The current strategy being adopted by meat processors of cutting prices when there is an on-going shortage of beef in the UK and the Continent is extremely detrimental to the Irish beef sector and is undermining farmer’s ability to make a decent return from beef production.  This was claimed by Michael Guinan, chairperson of ICMSA’s beef and cattle committee.

In the past number of weeks, factories have being playing a game with farmers by reducing quotes and making it difficult for farmers to get cattle killed and it is disgraceful that meats plants are simply taking advantage of their dominant position, claimed Guinan.

“Beef farmers are still recovering from that prolonged bad weather period, which resulted in mounting debt on farms by trying to maximise fodder saving in the last number of weeks. Processors are cutting prices in the expectation of higher supplies in the next number of months and this leaves a bad taste with farmers who are trying their utmost to survive.”

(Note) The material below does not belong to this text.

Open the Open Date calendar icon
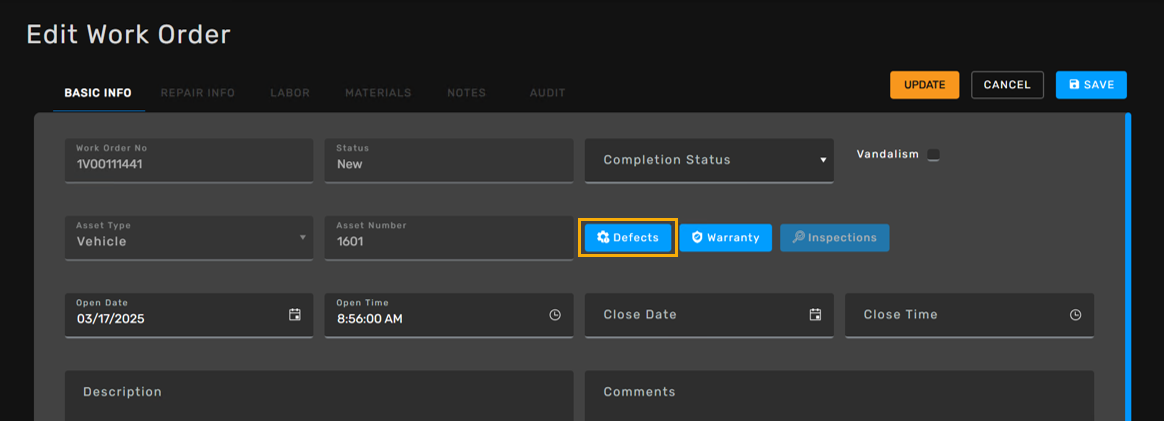This screenshot has width=1164, height=421. click(295, 315)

He said  the practice of dropping prices at this time of year has been ongoing for a number of years and beef farmers are amazed given the continued high prices in the UK and supply shortages in mainland Europe.

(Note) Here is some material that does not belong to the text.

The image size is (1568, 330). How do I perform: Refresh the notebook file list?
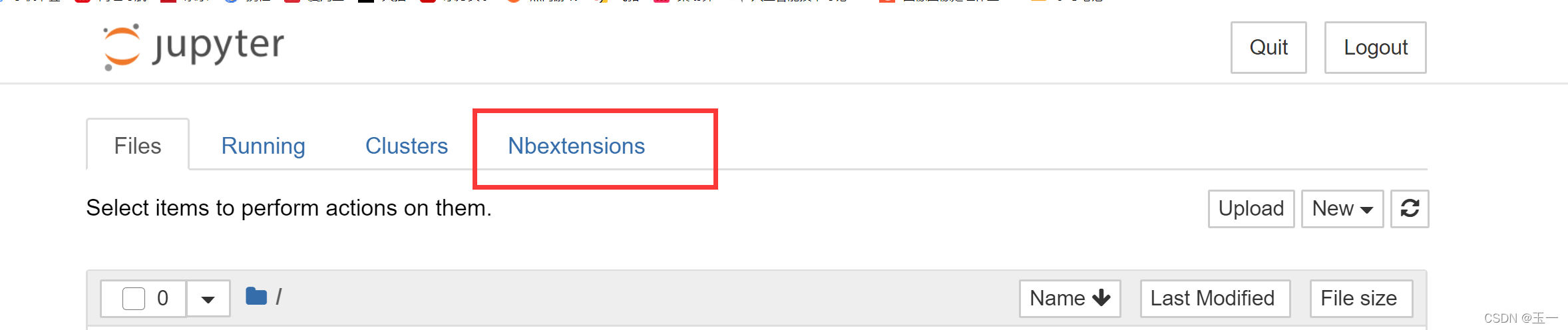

“While processors might argue that reduced prices are due to supply and demand, the facts are not as straightforward. Up to the end of June, total disposals were some 9.5 per cent ahead of the equivalent period last year, at 690,000 head. Prices increased and held up during this time, it is baffling to see why they have started to fall now.

“It is important to remember that factory throughput was just under 1.4 million head last year, which was the lowest cattle kill for more than 15 years and with an increase of 10 per cent forecasted for 2013 it will still be the third lowest kill in that time period. Supply remains tight relative to other years and yet how processors see fit to drop prices is incredible,” concluded Guinan.